Terry arrived at the house out of breath and still holding the boat paddle in his hand. He told his mother what he had seen, and she immediately called his father. Lloyd Sutton pulled into the driveway a short time later.

“Just as I parked, before I got out, Terry came out of the house and was standing near the edge of the patio with his hands over his face,” Mr. Sutton told me. “I could tell immediately that there was something wrong. I had no idea what it was, but I could see that something was not right. I stepped out of my pickup and said, ‘Terry what’s the matter?’ He said, ‘Dad, I just saw the Fouke Monster!’”

After Terry calmed down and explained what he had seen, Mr. Sutton felt he should head down to the pond to investigate. He quickly gathered his .357 Magnum pistol, a 35mm camera, and two flashlights. “I asked Terry if he wanted to go with me, but I could tell he was a little hesitant. I told him it might be better to go on back down there and get it over with, or he would always want to shy away from there,” Mr. Sutton explained. Terry was reluctant, but with his father’s encouragement, he agreed. It didn’t hurt that his father handed him the pistol either.

The Suttons walked the quarter mile down to the pond as dusk hovered heavy over Jonesville. They immediately looked for any signs of tracks, but found nothing in the dry blanket of leaves, nor on the water’s edge. They followed the creature’s path down into the ravine and checked along the creek bank. They found no tracks but did detect the faint remnants of a foul animal odor. As Mr. Sutton put it: “I can’t describe it, nor have I ever smelled anything like it, as I can remember. It may have been a little agitated after hearing Terry bump the bank with his boat earlier and the running may have contributed to the odor, I don’t know. But it was for real. You could walk either direction from that spot and it would go away. It was just lingering there in the moist air of the creek bottom.”
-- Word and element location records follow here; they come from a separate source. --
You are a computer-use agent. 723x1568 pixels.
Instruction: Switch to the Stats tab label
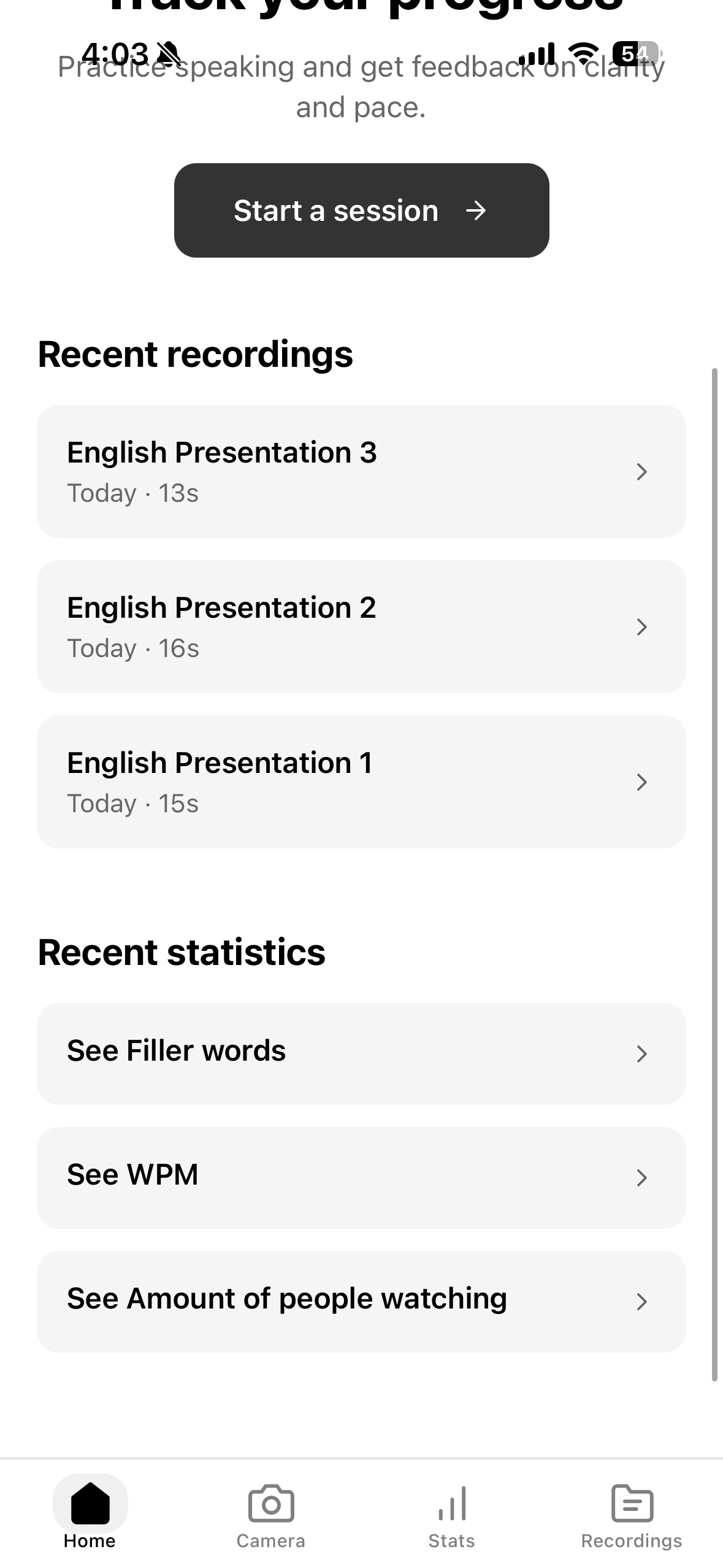[452, 1541]
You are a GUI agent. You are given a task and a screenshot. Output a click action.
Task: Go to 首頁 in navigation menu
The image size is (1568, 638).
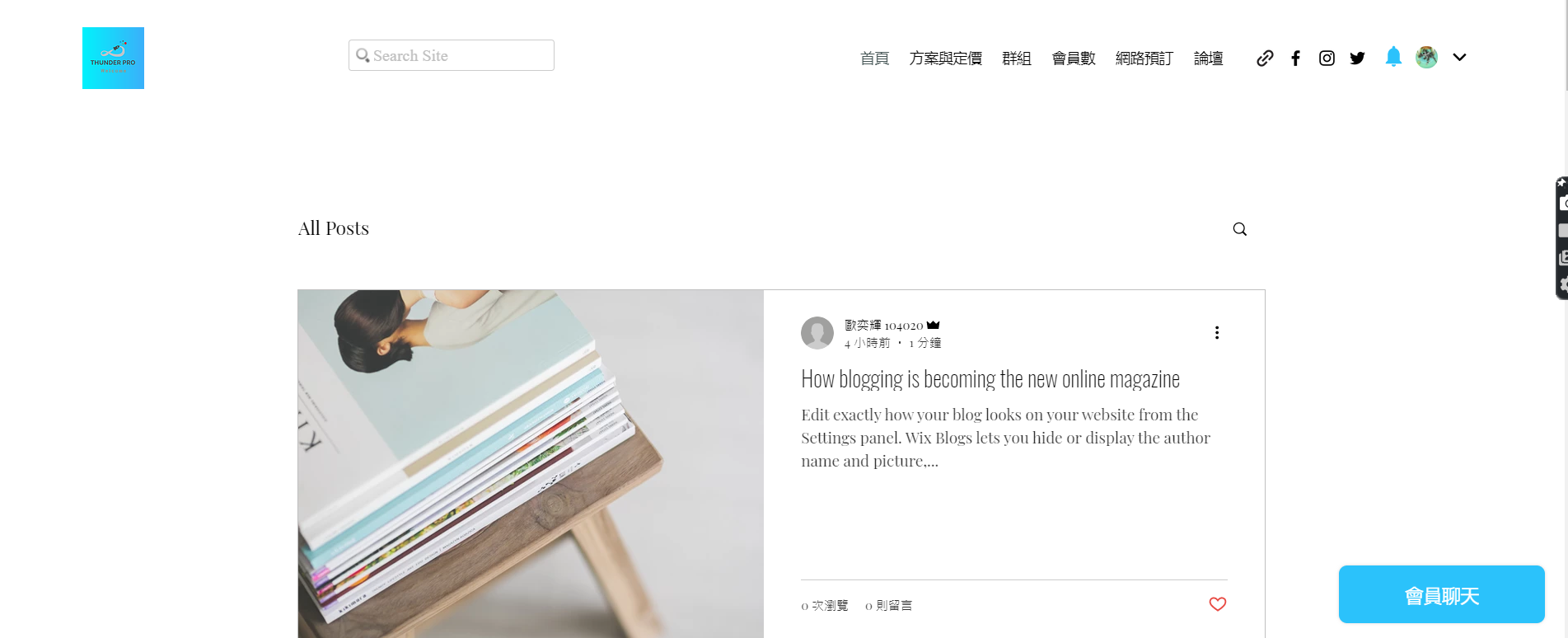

By now, darkness had enveloped the woods, making it difficult to continue the investigation, but they walked back to the pond and looked around once more. While walking west along the bank, a large animal suddenly tore out the brush and ran in front of them just out of sight. Though they pointed their flashlights in the direction of the animal, they did not get a glimpse of it. So they decided to give chase. “I jumped across the water and took off after it with Terry right behind me,” Mr. Sutton remembers. “We were making so much noise running, I would say: ‘Stop!’ We could hear it straight ahead of us and would go again. Each time we would stop, we could still hear it, but then the last time we stopped… nothing. We walked around in circles from the last time we heard it, but we didn’t hear or see anything again.”

 

1981: The creature is seen near the Sutton family pond in Jonesville.

 

 

With that, the Suttons trekked through the darkness back to the house and spent the rest of the evening talking about the incident. Terry kept the incident a secret for a long time, but eventually mentioned it to some friends. He was ribbed, laughed at, and called a liar on many occasions, but he never changed his story. During my research for this book, several people told me about Terry’s sighting, saying that his family was well respected and that I should try to follow up on it. Mr. Sutton was a longtime deacon in the local church, and although some people laughed off the incident, most felt that Terry and his father were not the type to make up stories, especially knowing how easily it could become a source of ridicule.